#CubaRadio93: Radio Progreso, CMBC, 50 kilowatts de potencia

Ahí comenzaron los grandes programas de música; entre otros: La pausa que refresca con Olga Choréns y Tony Álvarez, quienes eran un matrimonio de intérpretes de la música suramericana. El programa lo patrocinaba, por supuesto, la Coca-Cola.

 Esto nos hace recordar aquello de: se anuncia más que la Coca Cola y es más malo que Materva. Sin embargo, los de más famélicos bolsillos éramos aficionados a este refresco, por su precio, tamaño y sabor.  Ese programa contaba con mucha audiencia.

Luego  Olga y Tony, cambiaron el giro musical  y se dedicaron, sobre todo, a la música infantil.

A las siete de la tarde: Alegrías de Hatuey, un programa con la sonora matancera y Daniel Santos.  Por ahí desfilaron también, Mirta Silva, cantante puertorriqueña, Bienvenido  Granda y los solistas de la sonora, Celia Cruz, Rafael Sureda Surí, “Laíto” y Celio González. No debemos obviar al también popular cantante  colombiano Carlos Argentino.

Celia Cruz, antes había sido contratada por  Manolo Fernández, el dueño de esta emisora. En esos momentos  ella hacía un programa dedicado al folclor  afro, en Radio Suaritos.

Un compositor y cantante, también puertorriqueño, fue Bobby Capó, popularísimo entonces. Importante en la llegada a Cuba de múltiples boricuas. Recordamos también al bolerista argentino Leo Marini, al que algunos consideraban  italiano. Indudablemente descendiente de esa amplia colonia itálica, asentada en la zona suramericana.

El dominicano Alberto Beltrán, se hizo famoso  con su merengue  “El Negrito del Batey”, allá por el año 1955. Lo escuchábamos reiteradamente en los traganíqueles de la época. Un total éxito o un hit tremendo. Cuba era una plaza muy fuerte para músicos y cantantes vecinos.

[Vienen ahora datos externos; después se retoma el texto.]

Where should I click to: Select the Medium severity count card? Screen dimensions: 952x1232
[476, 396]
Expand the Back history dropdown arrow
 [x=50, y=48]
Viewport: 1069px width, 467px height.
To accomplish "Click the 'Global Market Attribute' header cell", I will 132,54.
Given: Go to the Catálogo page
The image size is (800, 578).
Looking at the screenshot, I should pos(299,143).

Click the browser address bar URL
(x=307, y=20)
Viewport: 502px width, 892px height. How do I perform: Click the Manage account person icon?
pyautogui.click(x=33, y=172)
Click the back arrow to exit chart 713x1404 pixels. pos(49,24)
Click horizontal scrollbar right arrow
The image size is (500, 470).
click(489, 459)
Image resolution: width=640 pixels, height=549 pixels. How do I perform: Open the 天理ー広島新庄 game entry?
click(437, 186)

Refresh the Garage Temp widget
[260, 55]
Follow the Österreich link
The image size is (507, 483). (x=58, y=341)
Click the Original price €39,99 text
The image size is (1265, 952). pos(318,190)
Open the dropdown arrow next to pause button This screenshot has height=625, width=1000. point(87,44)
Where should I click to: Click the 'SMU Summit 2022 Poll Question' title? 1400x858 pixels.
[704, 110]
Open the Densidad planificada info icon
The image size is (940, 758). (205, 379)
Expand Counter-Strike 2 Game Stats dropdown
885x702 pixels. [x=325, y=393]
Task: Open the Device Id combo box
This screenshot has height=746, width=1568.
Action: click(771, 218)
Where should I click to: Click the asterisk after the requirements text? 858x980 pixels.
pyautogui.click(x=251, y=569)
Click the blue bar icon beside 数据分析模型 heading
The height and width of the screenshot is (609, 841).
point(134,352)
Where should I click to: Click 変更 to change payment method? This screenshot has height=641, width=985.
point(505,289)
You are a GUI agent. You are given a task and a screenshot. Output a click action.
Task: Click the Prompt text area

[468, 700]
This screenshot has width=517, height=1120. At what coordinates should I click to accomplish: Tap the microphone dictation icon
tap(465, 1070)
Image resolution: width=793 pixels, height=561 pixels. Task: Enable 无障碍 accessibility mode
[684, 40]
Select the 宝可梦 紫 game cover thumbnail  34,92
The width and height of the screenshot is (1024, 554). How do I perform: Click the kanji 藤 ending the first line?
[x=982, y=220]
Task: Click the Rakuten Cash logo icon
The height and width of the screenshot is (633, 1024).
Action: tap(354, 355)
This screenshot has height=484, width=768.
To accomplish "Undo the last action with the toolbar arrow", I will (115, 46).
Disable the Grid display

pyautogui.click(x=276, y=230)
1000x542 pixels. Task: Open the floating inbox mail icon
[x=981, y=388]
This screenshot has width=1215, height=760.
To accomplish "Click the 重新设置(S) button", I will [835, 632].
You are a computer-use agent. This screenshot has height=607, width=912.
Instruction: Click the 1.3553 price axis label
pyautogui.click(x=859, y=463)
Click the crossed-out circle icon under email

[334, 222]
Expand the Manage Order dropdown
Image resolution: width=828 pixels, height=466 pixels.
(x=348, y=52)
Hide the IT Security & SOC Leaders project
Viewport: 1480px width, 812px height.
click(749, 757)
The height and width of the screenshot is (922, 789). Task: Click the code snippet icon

 La Sonora tuvo tal “agarre” que contó con dos programas estelares en dos emisoras muy importantes:  la primera Radio Progreso del Centro Gallego, con su Alegrías de Hatuey;  y la CMQ, de Cascabeles Candado,  con su popular  “Mamacusa  Alambrito, la del alma grande y el cuerpo flaquito”, una jocosa para los que peinamos canas.  Esos programas exhibían una audiencia muy grande.

En esos años todas las programaciones se realizaban en vivo. La Sonora actuaba en Progreso de 7.00 a 7.25 p.m. En ese instante y de manera sincronizada, los músicos tomaban su Limosina, ubicaban el contrabajo, lo más engorroso, en el techo y ¡Allá va eso!,  el resto le correspondía al protagonista de esta etapa del proyecto, el chofer.

Tomaba por Amistad,  Malecón y La Rampa, frente al estudio 2 de la CMQ. Llegaban a las 7.50. Ya todo listo para ofrecer  la contagiosa  música de La Sonora Matancera.

Y ahora una pincelada para hablar de la Discoteca  de Progreso patrocinada por el cigarro Partagás: 

El animador de Alegrías de Hatuey  era un colega de apellido Jiménez y el locutor comercial  Pimentel Molina.  A su vez, de las dos discotecas Partagás,  el productor y también locutor – animador, Juan Manuel Tabares.  De esa época debemos recordar a una popular interprete puertorriqueña, Carmén Delia Dipiní.

Otro espacio de mucho peso en la audiencia de esta emisora, en esa fecha, fue el que perteneció a Nelo Sosa y su conjunto Colonial con Orlando Vallejo. Esta emisora era fundamentalmente musical.